Manorama: The Universe Beyond the Mind
In the Bhagavad Gita, Chapter 2, Verse 69, Shri Krishna instructs Arjuna by telling him:
What is the night for ordinary beings, the yogi is awake to and conversely what the yogi is awake to, the worldly minded beings experience that as the night.
So what is the night, in yoga? The night signifies ignorance or sleep. My own Guru ji, Shri Brahmananda Sarasvati, used to say, “The general state for most people is sleep.” What he meant was that unless we practice meditation and engage in self-analysis, we will remain asleep to our real nature. His words were meant to make us aware that we have a choice about how to live in this life: asleep to our real nature or to work to be in a place of awareness.
Deep Sleep & Meditation
Deep sleep and meditation are very similar, but there is one important distinction.
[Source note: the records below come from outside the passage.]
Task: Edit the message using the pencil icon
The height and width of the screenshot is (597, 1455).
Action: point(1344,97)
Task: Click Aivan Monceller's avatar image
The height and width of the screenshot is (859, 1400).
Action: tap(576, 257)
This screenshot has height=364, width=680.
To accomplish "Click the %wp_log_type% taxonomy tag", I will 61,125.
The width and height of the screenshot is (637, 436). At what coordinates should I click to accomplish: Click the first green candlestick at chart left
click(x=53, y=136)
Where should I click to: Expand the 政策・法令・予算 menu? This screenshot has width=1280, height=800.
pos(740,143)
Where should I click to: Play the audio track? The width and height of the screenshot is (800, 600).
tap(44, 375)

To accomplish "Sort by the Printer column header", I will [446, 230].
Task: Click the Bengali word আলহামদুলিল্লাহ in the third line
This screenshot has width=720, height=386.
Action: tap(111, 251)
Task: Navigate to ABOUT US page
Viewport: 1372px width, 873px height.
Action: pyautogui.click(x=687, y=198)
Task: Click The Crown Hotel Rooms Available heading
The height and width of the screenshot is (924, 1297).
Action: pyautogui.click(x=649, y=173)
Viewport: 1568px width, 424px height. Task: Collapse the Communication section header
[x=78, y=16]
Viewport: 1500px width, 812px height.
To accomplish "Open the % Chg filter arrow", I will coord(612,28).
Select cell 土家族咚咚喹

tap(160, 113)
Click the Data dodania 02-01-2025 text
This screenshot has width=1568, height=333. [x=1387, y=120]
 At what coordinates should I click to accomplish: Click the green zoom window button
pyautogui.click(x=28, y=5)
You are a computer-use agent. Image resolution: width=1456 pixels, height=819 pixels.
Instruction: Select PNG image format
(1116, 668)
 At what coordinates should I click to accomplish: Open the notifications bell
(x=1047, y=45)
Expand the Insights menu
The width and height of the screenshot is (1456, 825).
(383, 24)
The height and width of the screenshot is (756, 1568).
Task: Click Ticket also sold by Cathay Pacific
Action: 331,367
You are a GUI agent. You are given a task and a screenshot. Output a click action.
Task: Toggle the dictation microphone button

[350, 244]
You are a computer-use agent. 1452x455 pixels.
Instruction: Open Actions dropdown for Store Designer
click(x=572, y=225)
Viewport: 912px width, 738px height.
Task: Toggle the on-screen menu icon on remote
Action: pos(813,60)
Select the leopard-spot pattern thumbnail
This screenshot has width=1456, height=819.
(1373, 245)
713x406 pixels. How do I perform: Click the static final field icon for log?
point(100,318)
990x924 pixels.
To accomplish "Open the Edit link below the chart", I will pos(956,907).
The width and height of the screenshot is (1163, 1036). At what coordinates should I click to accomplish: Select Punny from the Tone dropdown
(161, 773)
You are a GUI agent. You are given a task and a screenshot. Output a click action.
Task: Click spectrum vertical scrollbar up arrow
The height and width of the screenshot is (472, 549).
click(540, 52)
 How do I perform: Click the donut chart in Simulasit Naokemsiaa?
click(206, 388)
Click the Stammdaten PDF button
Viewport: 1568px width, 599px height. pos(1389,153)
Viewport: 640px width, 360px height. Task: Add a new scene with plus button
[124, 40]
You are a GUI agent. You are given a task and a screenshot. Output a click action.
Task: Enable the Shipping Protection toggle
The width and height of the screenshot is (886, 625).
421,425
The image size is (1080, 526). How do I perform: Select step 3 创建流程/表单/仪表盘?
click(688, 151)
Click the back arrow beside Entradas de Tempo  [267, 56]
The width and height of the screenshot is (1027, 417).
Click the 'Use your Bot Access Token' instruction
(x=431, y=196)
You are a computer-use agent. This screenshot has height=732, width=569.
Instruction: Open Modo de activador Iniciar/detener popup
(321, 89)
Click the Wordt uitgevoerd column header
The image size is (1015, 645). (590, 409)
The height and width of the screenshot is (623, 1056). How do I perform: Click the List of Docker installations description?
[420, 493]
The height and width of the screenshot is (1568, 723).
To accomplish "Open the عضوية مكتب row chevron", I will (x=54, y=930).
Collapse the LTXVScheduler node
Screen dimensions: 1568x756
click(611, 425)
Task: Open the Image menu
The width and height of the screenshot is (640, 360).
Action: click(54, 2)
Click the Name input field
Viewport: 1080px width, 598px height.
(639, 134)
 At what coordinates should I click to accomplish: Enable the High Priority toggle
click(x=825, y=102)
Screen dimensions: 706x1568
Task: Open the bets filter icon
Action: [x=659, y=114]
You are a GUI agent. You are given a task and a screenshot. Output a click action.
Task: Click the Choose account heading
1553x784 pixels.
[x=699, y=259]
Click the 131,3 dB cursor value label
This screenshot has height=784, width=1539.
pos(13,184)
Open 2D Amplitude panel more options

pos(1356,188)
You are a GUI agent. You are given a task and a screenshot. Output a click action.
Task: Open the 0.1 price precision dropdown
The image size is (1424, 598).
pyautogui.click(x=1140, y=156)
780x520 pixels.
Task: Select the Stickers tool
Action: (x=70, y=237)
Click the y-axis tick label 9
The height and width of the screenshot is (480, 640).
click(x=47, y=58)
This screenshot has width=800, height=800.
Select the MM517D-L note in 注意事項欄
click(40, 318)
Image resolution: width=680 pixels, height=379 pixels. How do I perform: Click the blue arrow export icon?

In both deep sleep and meditation, you experience rest. However, in the practice of meditation you train yourself to become aware of the rest you are experiencing, while in deep sleep you remain unconscious to the experience of rest.
“Deep sleep is the unconscious state of rest. Meditation is the conscious state of rest.”
When you meditate, you rest the mind and the body, and have the opportunity to feel what you are beyond the body and mind. You connect with the You which is beyond the mind and body, beyond form and mentality. This experience is called awake or the day in yoga.